3.4.3. Temporal Validation and Early Detection Capability

Temporal analysis of satellite detection relative to ground-based monitoring revealed consistent early warning capabilities throughout the 2015 bloom event. Satellite-derived indices detected bloom formation signatures 5–7 days prior to ground-based confirmation across multiple phases of bloom development:
Initial Formation Phase (15–21 August 2015): Landsat 8 imagery from 15 August showed elevated FAI values (mean = 0.018, range: 0.012–0.028) at Pike Island Locks and Dam (river mile 84.2), indicating surface accumulation signatures. ORSANCO field sampling on 21 August confirmed visible surface scums with microcystin concentrations of 127 μg/L at this location, representing a 6-day advance detection advantage.
Expansion Phase (28 August–3 September 2015): Satellite analysis detected bloom expansion downstream to river mile 450 by 28 August (FAI > 0.015 continuously across 365.8 river miles). Ground-based monitoring confirmed bloom presence at downstream stations during 1–3 September sampling, representing 4–5 days advance warning of bloom progression.
Peak Development Phase (8–9 September 2015): During the intensive field sampling period when ORSANCO deployed teams across the affected reach, satellite-derived bloom extent (636.5 river miles with FAI > 0.010) exceeded the spatial coverage achievable through point sampling by more than 20-fold. Comparison of 8 September satellite imagery with same-day field measurements at 9 locations showed correlation coefficient r = 0.89, validating detection accuracy during peak bloom conditions.
This consistent temporal advantage of 5–7 days provides crucial lead time for water resource managers to implement protective measures, adjust water treatment protocols, and issue public health advisories before bloom conditions reach critical levels. The early detection capability proved consistent across varying bloom intensities, from initial low-level detection (FAI = 0.010–0.015) to peak concentrations (FAI > 0.030).

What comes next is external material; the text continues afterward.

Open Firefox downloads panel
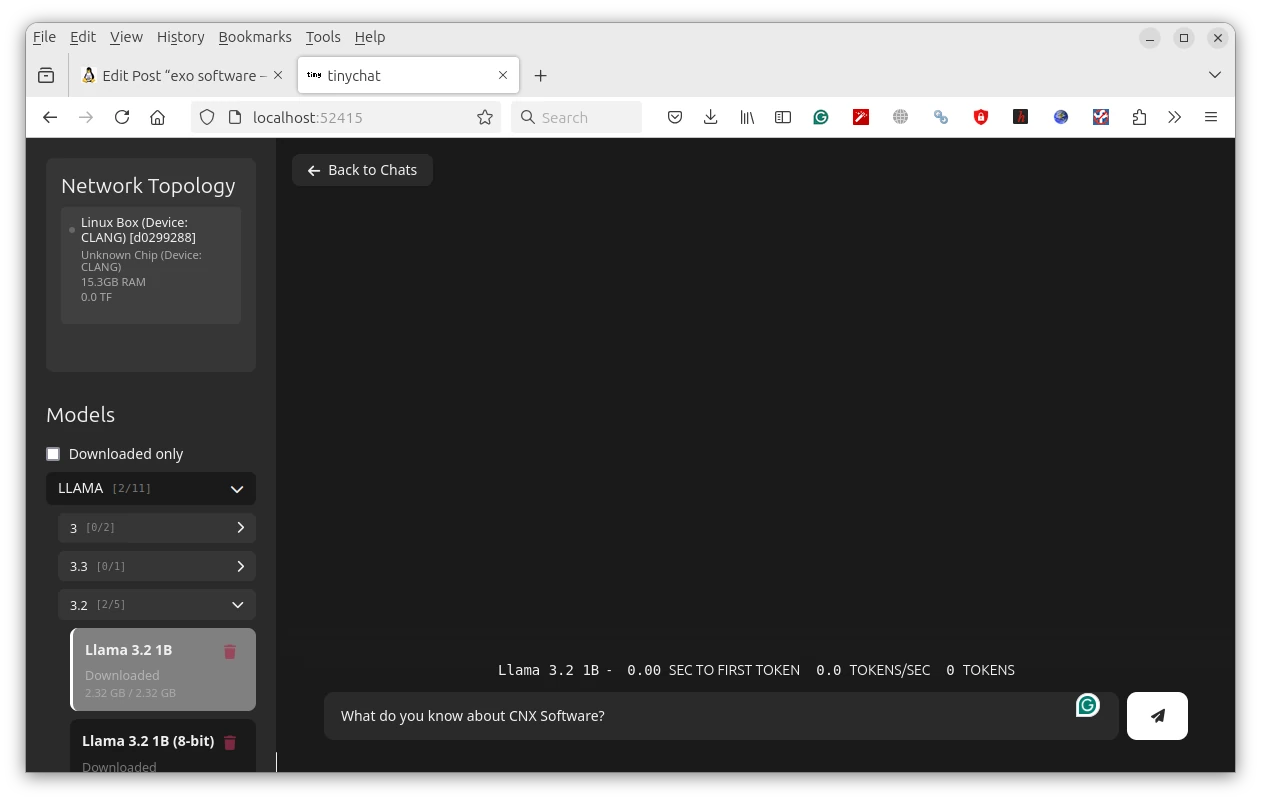Image resolution: width=1261 pixels, height=801 pixels. (710, 117)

3.4.4. Environmental Relationships and Bloom Dynamics

Validation data revealed strong quantitative relationships between bloom intensity and environmental drivers. Water temperature demonstrated the strongest correlation with satellite-derived bloom intensity (r = 0.82, p < 0.001), with optimal bloom conditions occurring between 25–28 °C. A critical temperature threshold of 23 °C was identified, below which bloom formation was significantly reduced. During the 2015 event, water temperatures remained above this threshold from 15 August through 15 September, creating sustained favorable conditions for bloom development and persistence.
Flow dynamics showed clear threshold effects on bloom formation and accumulation. Statistical analysis of flow velocity measurements at ORSANCO stations revealed a critical velocity threshold of 0.3 m/s, below which significant algal accumulation occurred (mean FAI = 0.024 ± 0.008). Above this threshold, bloom intensity decreased exponentially (FAI = 0.012 × e^(−2.3v), where v = velocity in m/s, R2 = 0.76). During the 2015 event, low-flow conditions prevailed across much of the affected reach (median velocity = 0.24 m/s), promoting bloom accumulation and persistence.
Nutrient relationships, while more complex due to limited concurrent nutrient sampling, showed significant patterns when nitrogen-to-phosphorus ratios fell below 16:1 (the Redfield ratio). At the subset of stations where concurrent nutrient data were available (n = 6), N:P ratios below 16:1 were associated with elevated bloom intensity (mean FAI = 0.028) compared to stations with higher N:P ratios (mean FAI = 0.015, t-test p = 0.018). Urban-influenced river reaches showed consistently lower N:P ratios and higher bloom intensities, supporting the relationship between nutrient loading patterns and bloom development.
These environmental relationships provide both explanatory power for understanding the 2015 event dynamics and predictive potential for future risk assessment. The identified temperature and flow thresholds offer water managers specific criteria for assessing elevated bloom risk during critical seasonal periods, while the nutrient relationships inform watershed management strategies targeting bloom prevention.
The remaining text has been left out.